(Records supplied begins)

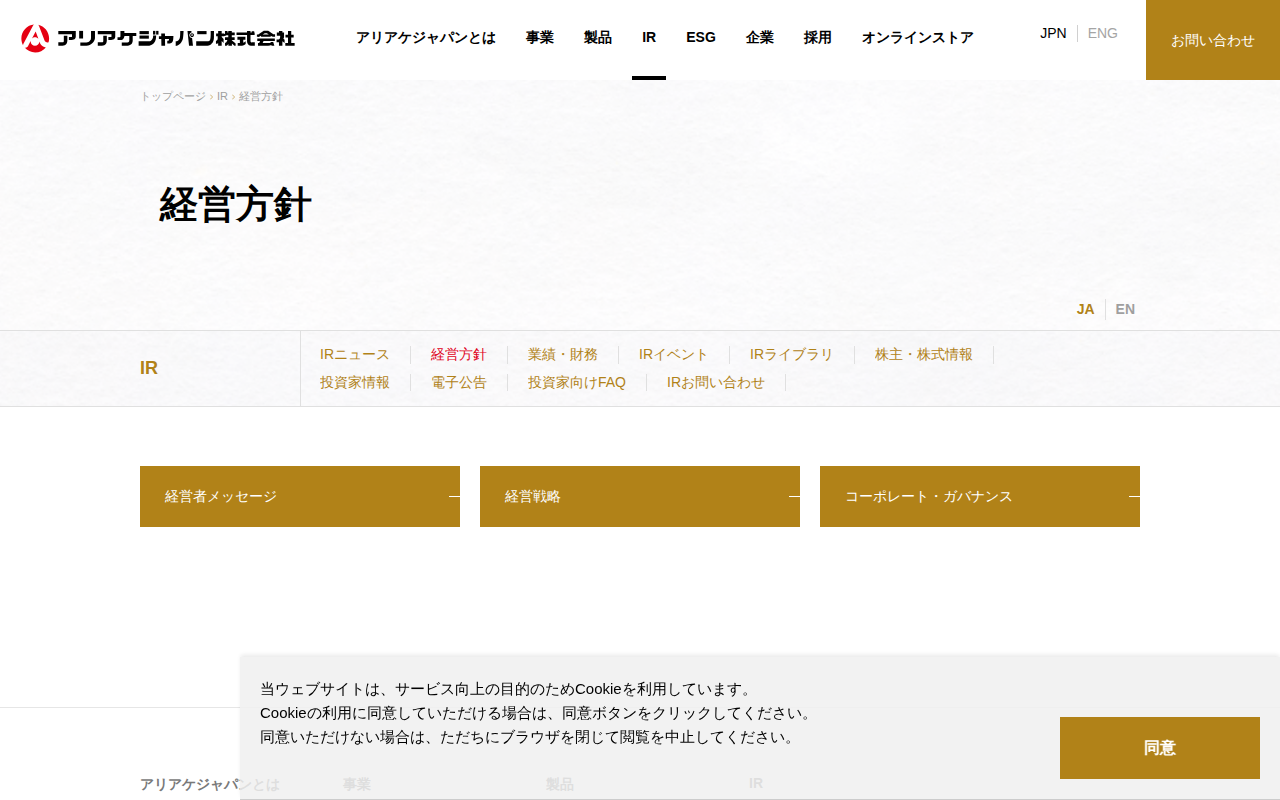Select JA on the IR language switcher
Image resolution: width=1280 pixels, height=800 pixels.
point(1085,309)
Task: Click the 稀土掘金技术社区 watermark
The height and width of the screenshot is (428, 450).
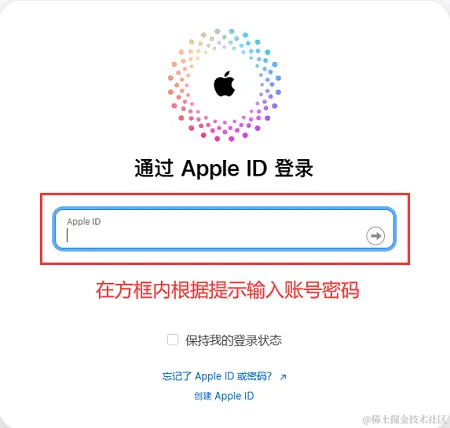Action: point(405,419)
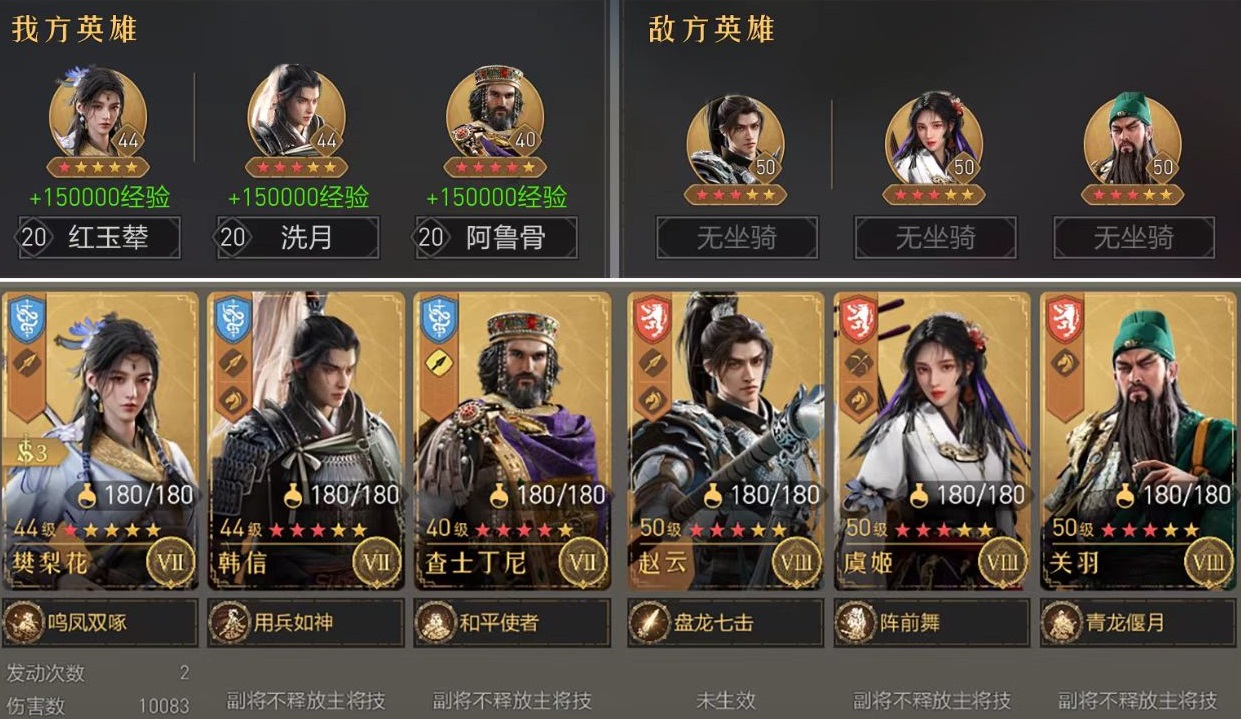Click the 用兵如神 skill icon
The width and height of the screenshot is (1241, 719).
230,623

(Records supplied ends)

● **Work request**: Extract exactly the lines above from the line containing "Task: Click the 稀土掘金技术社区 watermark" through the last one, both ends included, but not the pictures.

● **Task result**:
Task: Click the 稀土掘金技术社区 watermark
The height and width of the screenshot is (428, 450).
Action: point(405,419)
Click the 用兵如神 skill icon
The width and height of the screenshot is (1241, 719).
230,623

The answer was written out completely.